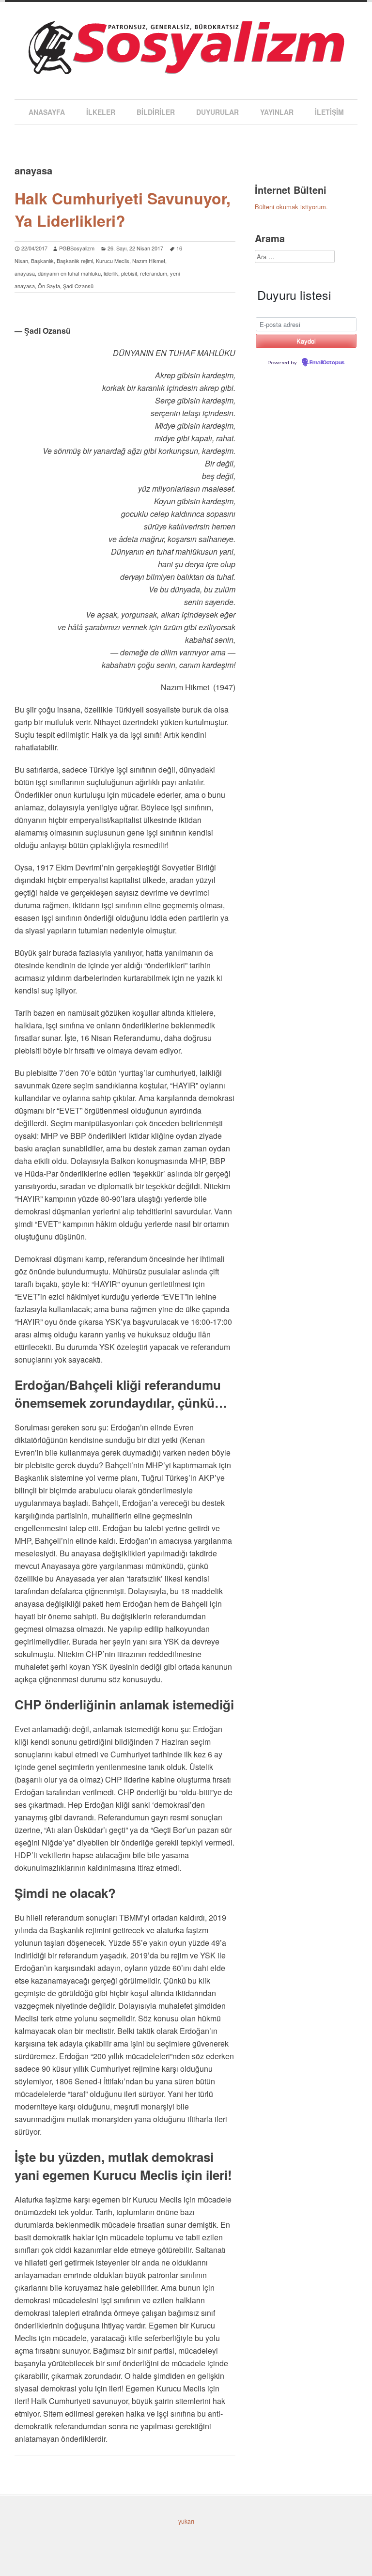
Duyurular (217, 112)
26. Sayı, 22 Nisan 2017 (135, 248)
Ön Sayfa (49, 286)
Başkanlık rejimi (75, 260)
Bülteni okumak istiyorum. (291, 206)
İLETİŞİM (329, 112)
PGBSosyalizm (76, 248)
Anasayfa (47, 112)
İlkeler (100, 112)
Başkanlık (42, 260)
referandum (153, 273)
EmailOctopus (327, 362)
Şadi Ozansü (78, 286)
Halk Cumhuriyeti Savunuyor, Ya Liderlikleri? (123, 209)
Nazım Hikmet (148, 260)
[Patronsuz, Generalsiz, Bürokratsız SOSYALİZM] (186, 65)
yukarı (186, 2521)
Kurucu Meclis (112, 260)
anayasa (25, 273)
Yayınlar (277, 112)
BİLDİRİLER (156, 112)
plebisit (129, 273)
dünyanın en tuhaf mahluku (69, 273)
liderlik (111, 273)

·····

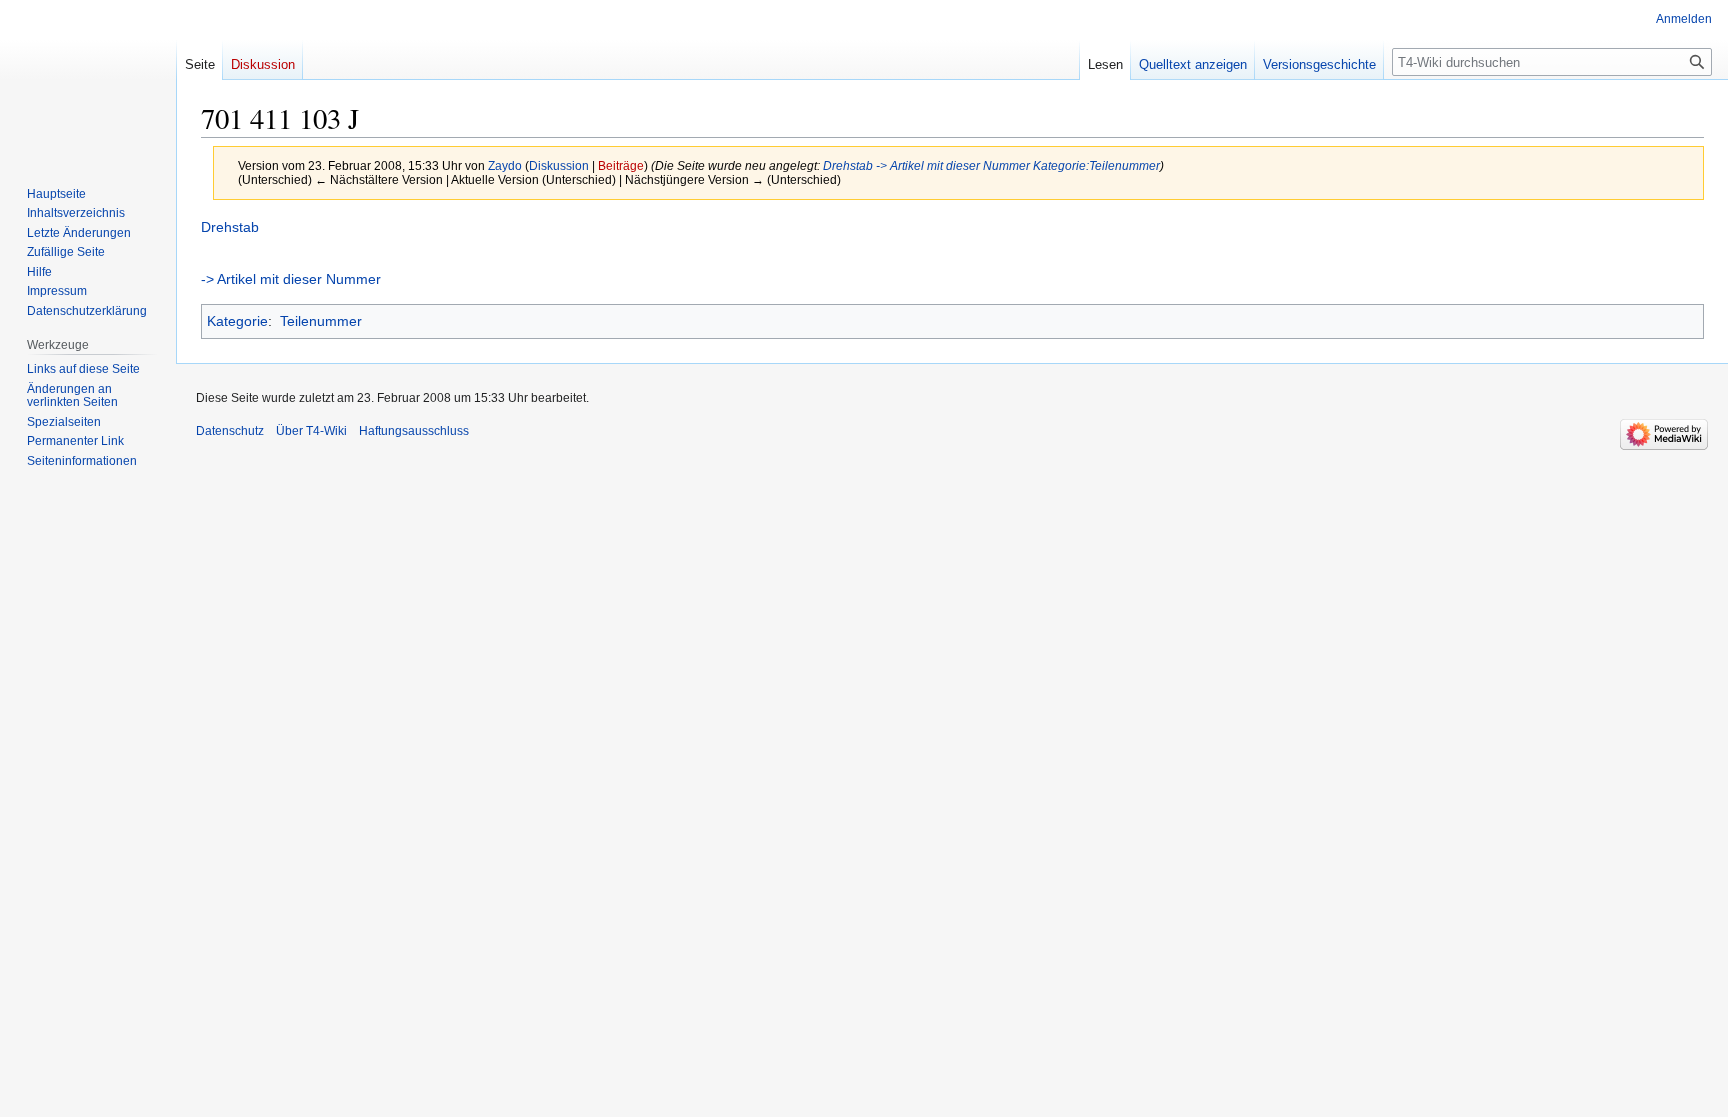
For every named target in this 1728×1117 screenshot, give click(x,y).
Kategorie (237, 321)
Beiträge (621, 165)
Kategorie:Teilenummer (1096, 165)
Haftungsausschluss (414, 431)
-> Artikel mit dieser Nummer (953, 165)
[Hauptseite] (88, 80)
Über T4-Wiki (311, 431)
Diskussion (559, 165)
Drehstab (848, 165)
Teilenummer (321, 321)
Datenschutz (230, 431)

·····

◆ Task directions
Above are records; repeat only the lines starting at the line with "Duyurular (217, 112)" and ending at the line with "liderlik (111, 273)", exactly as they appear, both included.

◆ Answer to the problem
Duyurular (217, 112)
26. Sayı, 22 Nisan 2017 (135, 248)
Ön Sayfa (49, 286)
Başkanlık rejimi (75, 260)
Bülteni okumak istiyorum. (291, 206)
İLETİŞİM (329, 112)
PGBSosyalizm (76, 248)
Anasayfa (47, 112)
İlkeler (100, 112)
Başkanlık (42, 260)
referandum (153, 273)
EmailOctopus (327, 362)
Şadi Ozansü (78, 286)
Halk Cumhuriyeti Savunuyor, Ya Liderlikleri? (123, 209)
Nazım Hikmet (148, 260)
[Patronsuz, Generalsiz, Bürokratsız SOSYALİZM] (186, 65)
yukarı (186, 2521)
Kurucu Meclis (112, 260)
anayasa (25, 273)
Yayınlar (277, 112)
BİLDİRİLER (156, 112)
plebisit (129, 273)
dünyanın en tuhaf mahluku (69, 273)
liderlik (111, 273)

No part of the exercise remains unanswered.